Work to be completed
Please restate every record below word for word.
··· Data excerpts ···
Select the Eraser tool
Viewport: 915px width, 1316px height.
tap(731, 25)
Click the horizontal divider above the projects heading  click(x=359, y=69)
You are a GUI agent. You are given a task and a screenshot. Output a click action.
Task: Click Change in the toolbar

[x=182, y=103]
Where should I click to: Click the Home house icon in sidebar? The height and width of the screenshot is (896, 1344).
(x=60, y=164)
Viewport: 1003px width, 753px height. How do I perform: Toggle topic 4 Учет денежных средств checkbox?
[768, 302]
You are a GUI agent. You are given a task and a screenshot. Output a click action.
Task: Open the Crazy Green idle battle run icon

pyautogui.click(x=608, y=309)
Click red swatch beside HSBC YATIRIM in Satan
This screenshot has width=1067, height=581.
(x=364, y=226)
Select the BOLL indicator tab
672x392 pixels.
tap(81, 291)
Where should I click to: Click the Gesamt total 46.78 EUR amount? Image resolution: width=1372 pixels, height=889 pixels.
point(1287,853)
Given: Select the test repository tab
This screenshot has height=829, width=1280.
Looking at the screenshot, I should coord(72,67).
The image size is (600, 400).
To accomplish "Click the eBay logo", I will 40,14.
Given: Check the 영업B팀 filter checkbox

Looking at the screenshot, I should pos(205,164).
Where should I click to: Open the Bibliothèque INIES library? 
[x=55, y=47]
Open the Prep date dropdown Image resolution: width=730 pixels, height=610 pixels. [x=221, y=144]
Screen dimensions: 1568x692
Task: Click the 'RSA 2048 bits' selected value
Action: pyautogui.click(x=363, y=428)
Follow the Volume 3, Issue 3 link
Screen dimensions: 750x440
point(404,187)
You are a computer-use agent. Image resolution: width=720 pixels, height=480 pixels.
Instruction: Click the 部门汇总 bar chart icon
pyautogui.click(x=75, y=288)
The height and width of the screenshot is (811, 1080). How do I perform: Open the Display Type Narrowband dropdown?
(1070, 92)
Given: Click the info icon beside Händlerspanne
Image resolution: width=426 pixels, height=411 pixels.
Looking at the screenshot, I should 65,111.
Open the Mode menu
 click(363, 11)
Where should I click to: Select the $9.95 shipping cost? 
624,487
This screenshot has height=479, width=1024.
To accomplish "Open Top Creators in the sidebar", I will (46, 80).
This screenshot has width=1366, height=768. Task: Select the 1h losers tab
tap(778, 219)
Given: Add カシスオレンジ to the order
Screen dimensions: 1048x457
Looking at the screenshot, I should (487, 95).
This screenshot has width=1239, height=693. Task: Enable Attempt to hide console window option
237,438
···
Task result
Select the Eraser tool
Viewport: 915px width, 1316px height.
tap(731, 25)
Click the horizontal divider above the projects heading  click(x=359, y=69)
You are a GUI agent. You are given a task and a screenshot. Output a click action.
Task: Click Change in the toolbar

[x=182, y=103]
Where should I click to: Click the Home house icon in sidebar? The height and width of the screenshot is (896, 1344).
(x=60, y=164)
Viewport: 1003px width, 753px height. How do I perform: Toggle topic 4 Учет денежных средств checkbox?
[768, 302]
You are a GUI agent. You are given a task and a screenshot. Output a click action.
Task: Open the Crazy Green idle battle run icon

pyautogui.click(x=608, y=309)
Click red swatch beside HSBC YATIRIM in Satan
This screenshot has width=1067, height=581.
(x=364, y=226)
Select the BOLL indicator tab
672x392 pixels.
tap(81, 291)
Where should I click to: Click the Gesamt total 46.78 EUR amount? Image resolution: width=1372 pixels, height=889 pixels.
point(1287,853)
Given: Select the test repository tab
This screenshot has height=829, width=1280.
Looking at the screenshot, I should coord(72,67).
The image size is (600, 400).
To accomplish "Click the eBay logo", I will 40,14.
Given: Check the 영업B팀 filter checkbox

Looking at the screenshot, I should pos(205,164).
Where should I click to: Open the Bibliothèque INIES library? 
[x=55, y=47]
Open the Prep date dropdown Image resolution: width=730 pixels, height=610 pixels. [x=221, y=144]
Screen dimensions: 1568x692
Task: Click the 'RSA 2048 bits' selected value
Action: pyautogui.click(x=363, y=428)
Follow the Volume 3, Issue 3 link
Screen dimensions: 750x440
point(404,187)
You are a computer-use agent. Image resolution: width=720 pixels, height=480 pixels.
Instruction: Click the 部门汇总 bar chart icon
pyautogui.click(x=75, y=288)
The height and width of the screenshot is (811, 1080). How do I perform: Open the Display Type Narrowband dropdown?
(1070, 92)
Given: Click the info icon beside Händlerspanne
Image resolution: width=426 pixels, height=411 pixels.
Looking at the screenshot, I should 65,111.
Open the Mode menu
 click(363, 11)
Where should I click to: Select the $9.95 shipping cost? 
624,487
This screenshot has height=479, width=1024.
To accomplish "Open Top Creators in the sidebar", I will (46, 80).
This screenshot has width=1366, height=768. Task: Select the 1h losers tab
tap(778, 219)
Given: Add カシスオレンジ to the order
Screen dimensions: 1048x457
Looking at the screenshot, I should (487, 95).
This screenshot has width=1239, height=693. Task: Enable Attempt to hide console window option
237,438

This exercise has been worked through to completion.